• **Work item**
Provide only the number of lines in the following data that contain "Aire".

§ §

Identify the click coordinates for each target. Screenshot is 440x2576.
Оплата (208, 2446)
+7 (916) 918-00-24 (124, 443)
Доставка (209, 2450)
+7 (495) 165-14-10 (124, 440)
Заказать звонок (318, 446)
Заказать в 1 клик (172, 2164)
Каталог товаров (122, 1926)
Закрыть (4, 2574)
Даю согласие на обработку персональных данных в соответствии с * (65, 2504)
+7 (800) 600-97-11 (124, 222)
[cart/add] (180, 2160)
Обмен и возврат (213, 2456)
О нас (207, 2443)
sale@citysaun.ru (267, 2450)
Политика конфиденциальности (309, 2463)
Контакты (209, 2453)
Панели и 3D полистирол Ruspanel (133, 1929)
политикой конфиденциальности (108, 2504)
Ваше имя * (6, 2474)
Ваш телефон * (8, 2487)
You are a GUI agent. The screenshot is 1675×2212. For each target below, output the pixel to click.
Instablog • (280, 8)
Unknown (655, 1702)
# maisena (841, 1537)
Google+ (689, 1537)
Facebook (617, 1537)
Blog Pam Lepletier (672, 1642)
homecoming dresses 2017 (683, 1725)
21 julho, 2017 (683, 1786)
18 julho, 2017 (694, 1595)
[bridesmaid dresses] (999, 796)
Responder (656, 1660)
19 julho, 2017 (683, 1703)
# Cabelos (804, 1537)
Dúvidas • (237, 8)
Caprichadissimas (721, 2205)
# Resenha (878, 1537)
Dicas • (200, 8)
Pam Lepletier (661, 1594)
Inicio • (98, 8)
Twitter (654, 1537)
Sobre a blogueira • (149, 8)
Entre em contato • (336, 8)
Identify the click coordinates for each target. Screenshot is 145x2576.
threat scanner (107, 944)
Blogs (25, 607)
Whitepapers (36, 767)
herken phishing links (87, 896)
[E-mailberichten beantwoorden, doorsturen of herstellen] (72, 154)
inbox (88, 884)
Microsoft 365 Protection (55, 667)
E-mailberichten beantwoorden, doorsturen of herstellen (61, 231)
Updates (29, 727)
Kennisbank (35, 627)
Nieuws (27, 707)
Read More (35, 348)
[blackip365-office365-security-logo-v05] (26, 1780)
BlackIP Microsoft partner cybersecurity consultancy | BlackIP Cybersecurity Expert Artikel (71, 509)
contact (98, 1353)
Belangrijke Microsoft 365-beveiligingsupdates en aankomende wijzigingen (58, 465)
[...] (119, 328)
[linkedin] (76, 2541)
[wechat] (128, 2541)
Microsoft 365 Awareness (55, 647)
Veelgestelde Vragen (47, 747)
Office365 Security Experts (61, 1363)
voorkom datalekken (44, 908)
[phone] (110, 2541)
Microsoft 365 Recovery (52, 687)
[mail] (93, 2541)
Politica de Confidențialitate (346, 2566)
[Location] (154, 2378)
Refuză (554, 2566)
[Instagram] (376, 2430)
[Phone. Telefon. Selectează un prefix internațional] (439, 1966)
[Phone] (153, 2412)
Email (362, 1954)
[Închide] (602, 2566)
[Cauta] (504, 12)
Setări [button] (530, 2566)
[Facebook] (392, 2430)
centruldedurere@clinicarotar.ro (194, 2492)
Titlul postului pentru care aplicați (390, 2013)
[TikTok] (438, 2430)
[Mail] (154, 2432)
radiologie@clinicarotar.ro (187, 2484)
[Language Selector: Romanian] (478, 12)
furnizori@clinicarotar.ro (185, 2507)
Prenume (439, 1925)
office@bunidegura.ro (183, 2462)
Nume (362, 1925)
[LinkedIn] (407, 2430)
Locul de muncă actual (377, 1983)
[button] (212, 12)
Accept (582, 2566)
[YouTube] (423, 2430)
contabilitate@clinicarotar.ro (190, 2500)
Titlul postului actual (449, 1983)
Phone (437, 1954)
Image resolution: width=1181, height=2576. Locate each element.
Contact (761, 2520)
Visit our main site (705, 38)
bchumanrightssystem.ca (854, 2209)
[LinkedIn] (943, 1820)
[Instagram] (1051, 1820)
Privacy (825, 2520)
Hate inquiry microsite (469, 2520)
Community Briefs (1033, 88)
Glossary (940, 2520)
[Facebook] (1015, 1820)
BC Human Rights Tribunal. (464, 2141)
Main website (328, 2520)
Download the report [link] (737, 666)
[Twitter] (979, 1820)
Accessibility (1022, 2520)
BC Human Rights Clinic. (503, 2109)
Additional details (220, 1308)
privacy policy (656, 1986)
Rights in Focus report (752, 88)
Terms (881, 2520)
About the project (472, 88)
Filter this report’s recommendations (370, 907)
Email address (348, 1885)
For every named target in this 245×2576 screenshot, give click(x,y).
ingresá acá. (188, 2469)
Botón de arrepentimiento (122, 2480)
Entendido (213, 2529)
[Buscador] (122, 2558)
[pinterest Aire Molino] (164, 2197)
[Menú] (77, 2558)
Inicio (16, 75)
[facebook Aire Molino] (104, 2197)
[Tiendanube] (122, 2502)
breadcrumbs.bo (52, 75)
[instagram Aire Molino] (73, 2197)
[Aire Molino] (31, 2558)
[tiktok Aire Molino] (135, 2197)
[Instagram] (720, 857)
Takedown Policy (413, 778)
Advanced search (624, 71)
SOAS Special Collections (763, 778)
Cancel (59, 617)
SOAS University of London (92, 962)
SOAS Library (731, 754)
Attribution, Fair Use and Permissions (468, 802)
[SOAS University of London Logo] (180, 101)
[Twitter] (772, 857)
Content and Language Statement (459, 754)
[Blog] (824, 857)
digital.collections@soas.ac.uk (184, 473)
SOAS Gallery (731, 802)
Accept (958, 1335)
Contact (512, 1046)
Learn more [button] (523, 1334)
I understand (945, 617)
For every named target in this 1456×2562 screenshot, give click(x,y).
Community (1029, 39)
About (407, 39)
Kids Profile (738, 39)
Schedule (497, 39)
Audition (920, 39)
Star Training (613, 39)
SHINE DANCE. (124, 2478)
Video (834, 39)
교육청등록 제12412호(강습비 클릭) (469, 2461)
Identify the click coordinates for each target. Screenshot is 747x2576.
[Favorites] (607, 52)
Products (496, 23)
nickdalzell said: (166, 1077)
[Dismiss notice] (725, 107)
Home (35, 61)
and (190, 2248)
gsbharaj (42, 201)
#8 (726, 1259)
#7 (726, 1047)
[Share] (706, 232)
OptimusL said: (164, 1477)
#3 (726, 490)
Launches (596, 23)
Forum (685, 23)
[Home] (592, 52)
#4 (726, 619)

§ §

• **Solution to this exercise**
5